- **Extract provided**:

Angellore is a French doom metal/gothic metal band. The name of the band comes from the title of the Tristania song "Angellore".

Biography
Rosarius and Walran first met through the internet in March 2007. In July 2007, during the Festival d'Avignon, they formed Angellore. Their first demo, Ambrosia, was written and recorded August 2007. Rosarius played the guitars and some of the keyboards and vocals, while Walran played the other half and imposed himself as a producer. Three songs were written in two days and put on MySpace. Through grabbing the attention of the Portuguese musician Marcos Marado, the band were part of a split CD with music project Merankorii, released in February 2009.

In the meantime, Angellore composed two more EPs, Les Promesses de l’Aube and Elégies aux Ames Perdues. In late 2009, drummer Ronnie, an old friend of Walran, joined the band, and later, in December 2009, the band entered the Studio AV to start recording their debut album. Errances was released in 2012 as a digital version and in 2013 as audio CD, earning good reviews.

- **Given request A**: Name every release by Angellore that the passage on Angellore identifies by title.
- **Given request B**: Duplicate the stretch of the passage on Angellore from "Angellore is a" through "in February 2009.".
The listing comes from a separate source unrelated to the passage on Angellore.

- **Source excerpt**:
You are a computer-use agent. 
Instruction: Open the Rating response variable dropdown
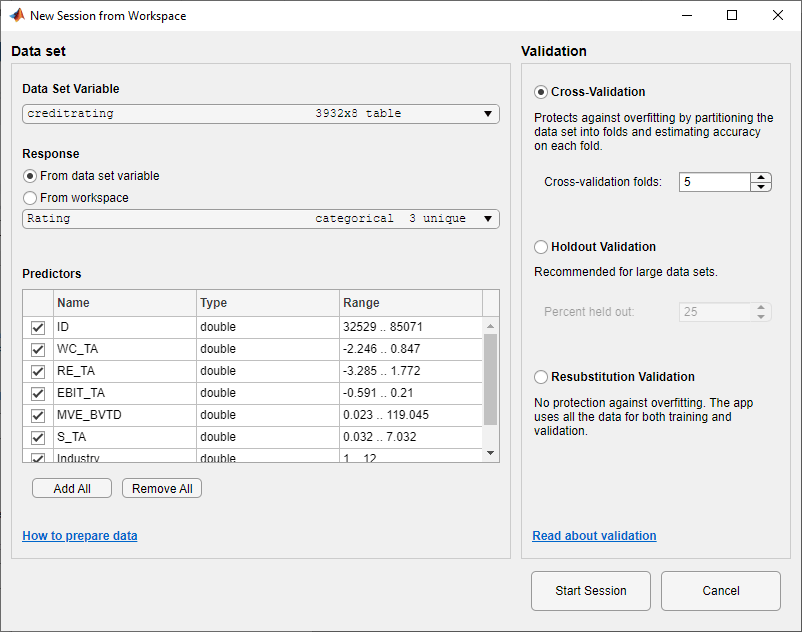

- **Correct output A**: Ambrosia, Les Promesses de l’Aube, Elégies aux Ames Perdues, Errances

- **Correct output B**:
Angellore is a French doom metal/gothic metal band. The name of the band comes from the title of the Tristania song "Angellore".

Biography
Rosarius and Walran first met through the internet in March 2007. In July 2007, during the Festival d'Avignon, they formed Angellore. Their first demo, Ambrosia, was written and recorded August 2007. Rosarius played the guitars and some of the keyboards and vocals, while Walran played the other half and imposed himself as a producer. Three songs were written in two days and put on MySpace. Through grabbing the attention of the Portuguese musician Marcos Marado, the band were part of a split CD with music project Merankorii, released in February 2009.